Re: [RFC] /dev/ioasid uAPI proposal

From: Jason Gunthorpe
Date: Fri May 28 2021 - 16:16:37 EST


On Fri, May 28, 2021 at 06:23:07PM +0200, Jean-Philippe Brucker wrote:

> Regarding the invalidation, I think limiting it to IOASID may work but it
> does bother me that we can't directly forward all invalidations received
> on the vIOMMU: if the guest sends a device-wide invalidation, do we
> iterate over all IOASIDs and issue one ioctl for each? Sure the guest is
> probably sending that because of detaching the PASID table, for which the
> kernel did perform the invalidation, but we can't just assume that and
> ignore the request, there may be a different reason.
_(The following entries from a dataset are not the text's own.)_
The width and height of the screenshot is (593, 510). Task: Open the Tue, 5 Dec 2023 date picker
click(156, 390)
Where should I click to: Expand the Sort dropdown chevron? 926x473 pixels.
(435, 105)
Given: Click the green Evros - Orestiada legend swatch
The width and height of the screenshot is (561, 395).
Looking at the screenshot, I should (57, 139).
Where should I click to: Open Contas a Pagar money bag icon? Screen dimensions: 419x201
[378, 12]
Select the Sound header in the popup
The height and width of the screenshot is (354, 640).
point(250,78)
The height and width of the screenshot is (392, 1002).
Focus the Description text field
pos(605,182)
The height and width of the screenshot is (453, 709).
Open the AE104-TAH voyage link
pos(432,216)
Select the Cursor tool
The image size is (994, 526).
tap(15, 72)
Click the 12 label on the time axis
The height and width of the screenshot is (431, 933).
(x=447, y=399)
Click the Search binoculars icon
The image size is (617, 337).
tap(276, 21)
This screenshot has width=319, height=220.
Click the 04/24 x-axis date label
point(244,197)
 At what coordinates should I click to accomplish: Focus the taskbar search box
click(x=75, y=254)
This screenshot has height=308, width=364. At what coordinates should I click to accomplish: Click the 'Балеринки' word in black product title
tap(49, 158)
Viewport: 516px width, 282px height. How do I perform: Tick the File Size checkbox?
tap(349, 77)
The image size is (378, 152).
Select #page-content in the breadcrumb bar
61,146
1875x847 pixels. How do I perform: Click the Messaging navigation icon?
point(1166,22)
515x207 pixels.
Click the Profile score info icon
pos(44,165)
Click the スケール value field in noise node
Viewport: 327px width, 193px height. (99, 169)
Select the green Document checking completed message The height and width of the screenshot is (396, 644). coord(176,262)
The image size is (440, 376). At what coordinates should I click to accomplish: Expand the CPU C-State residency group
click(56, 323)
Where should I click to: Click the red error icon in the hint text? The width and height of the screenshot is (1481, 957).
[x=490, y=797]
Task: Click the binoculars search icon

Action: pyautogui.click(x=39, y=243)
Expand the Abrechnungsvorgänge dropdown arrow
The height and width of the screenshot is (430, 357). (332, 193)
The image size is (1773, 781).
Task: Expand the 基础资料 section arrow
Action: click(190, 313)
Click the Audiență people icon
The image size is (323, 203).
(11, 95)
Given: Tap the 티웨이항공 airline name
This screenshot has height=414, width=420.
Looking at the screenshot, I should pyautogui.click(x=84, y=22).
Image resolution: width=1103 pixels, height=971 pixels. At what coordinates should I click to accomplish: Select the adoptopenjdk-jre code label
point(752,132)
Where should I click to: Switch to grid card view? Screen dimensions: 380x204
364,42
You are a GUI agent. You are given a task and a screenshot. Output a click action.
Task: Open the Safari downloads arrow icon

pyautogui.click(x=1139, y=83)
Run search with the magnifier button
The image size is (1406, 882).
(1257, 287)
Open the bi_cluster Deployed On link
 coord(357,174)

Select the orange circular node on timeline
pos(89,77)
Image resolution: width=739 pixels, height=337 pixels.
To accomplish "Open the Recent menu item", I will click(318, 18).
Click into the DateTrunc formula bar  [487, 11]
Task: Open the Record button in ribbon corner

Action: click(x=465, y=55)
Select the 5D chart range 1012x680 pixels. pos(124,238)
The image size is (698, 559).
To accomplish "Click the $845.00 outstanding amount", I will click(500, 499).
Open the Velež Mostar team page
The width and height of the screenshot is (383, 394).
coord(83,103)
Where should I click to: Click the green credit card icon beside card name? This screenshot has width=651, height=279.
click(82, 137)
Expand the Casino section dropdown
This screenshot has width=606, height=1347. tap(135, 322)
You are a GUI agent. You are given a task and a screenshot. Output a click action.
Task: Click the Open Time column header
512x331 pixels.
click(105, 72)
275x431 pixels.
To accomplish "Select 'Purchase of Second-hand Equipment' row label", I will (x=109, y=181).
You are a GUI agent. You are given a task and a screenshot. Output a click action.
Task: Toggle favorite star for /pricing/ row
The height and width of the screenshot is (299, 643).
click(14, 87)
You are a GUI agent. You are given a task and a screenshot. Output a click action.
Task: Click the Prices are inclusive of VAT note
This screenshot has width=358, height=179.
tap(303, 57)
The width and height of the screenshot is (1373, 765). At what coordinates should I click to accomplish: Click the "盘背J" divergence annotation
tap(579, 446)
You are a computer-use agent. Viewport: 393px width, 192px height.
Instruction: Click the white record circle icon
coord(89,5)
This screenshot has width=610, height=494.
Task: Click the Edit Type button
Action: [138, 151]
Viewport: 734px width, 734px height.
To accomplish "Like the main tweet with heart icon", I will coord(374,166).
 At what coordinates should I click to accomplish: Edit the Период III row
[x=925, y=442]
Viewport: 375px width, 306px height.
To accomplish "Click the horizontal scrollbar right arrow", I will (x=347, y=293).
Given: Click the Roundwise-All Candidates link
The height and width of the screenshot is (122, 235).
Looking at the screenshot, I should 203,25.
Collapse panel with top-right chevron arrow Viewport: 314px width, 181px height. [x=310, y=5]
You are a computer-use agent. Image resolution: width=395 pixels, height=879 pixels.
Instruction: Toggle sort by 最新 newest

Iterating is going to
> take a lot time, whereas with the current API we can send a single request
> and issue a single command to the IOMMU hardware.

I think the invalidation could stand some improvement, but that also
feels basically incremental to the essence of the proposal.

I agree with the general goal that the uAPI should be able to issue
invalidates that directly map to HW invalidations.

> Similarly, if the guest sends an ATC invalidation for a whole device (in
> the SMMU, that's an ATC_INV without SSID), we'll have to transform that
> into multiple IOTLB invalidations? We can't just send it on IOASID #0,
> because it may not have been created by the guest.

For instance adding device labels allows an invalidate device
operation to exist and the "generic" kernel driver can iterate over
all IOASIDs hooked to the device. Overridable by the IOMMU driver.

> > Notes:
> > - It might be confusing as IOASID is also used in the kernel (drivers/
> > iommu/ioasid.c) to represent PCI PASID or ARM substream ID. We need
> > find a better name later to differentiate.
>
> Yes this isn't just about allocating PASIDs anymore. /dev/iommu or
> /dev/ioas would make more sense.

Either makes sense to me

/dev/iommu and the internal IOASID objects can be called IOAS (==
iommu_domain) is not bad

> > * Get information about an I/O address space
> > *
> > * Supported capabilities:
> > * - VFIO type1 map/unmap;
> > * - pgtable/pasid_table binding
> > * - hardware nesting vs. software nesting;
> > * - ...
> > *
> > * Related attributes:
> > * - supported page sizes, reserved IOVA ranges (DMA mapping);
> > * - vendor pgtable formats (pgtable binding);
> > * - number of child IOASIDs (nesting);
> > * - ...
> > *
> > * Above information is available only after one or more devices are
> > * attached to the specified IOASID. Otherwise the IOASID is just a
> > * number w/o any capability or attribute.
> > *
> > * Input parameters:
> > * - u32 ioasid;
> > *
> > * Output parameters:
> > * - many. TBD.
>
> We probably need a capability format similar to PCI and VFIO.

Designing this kind of uAPI where it is half HW and half generic is
really tricky to get right. Probably best to take the detailed design
of the IOCTL structs later.

Jason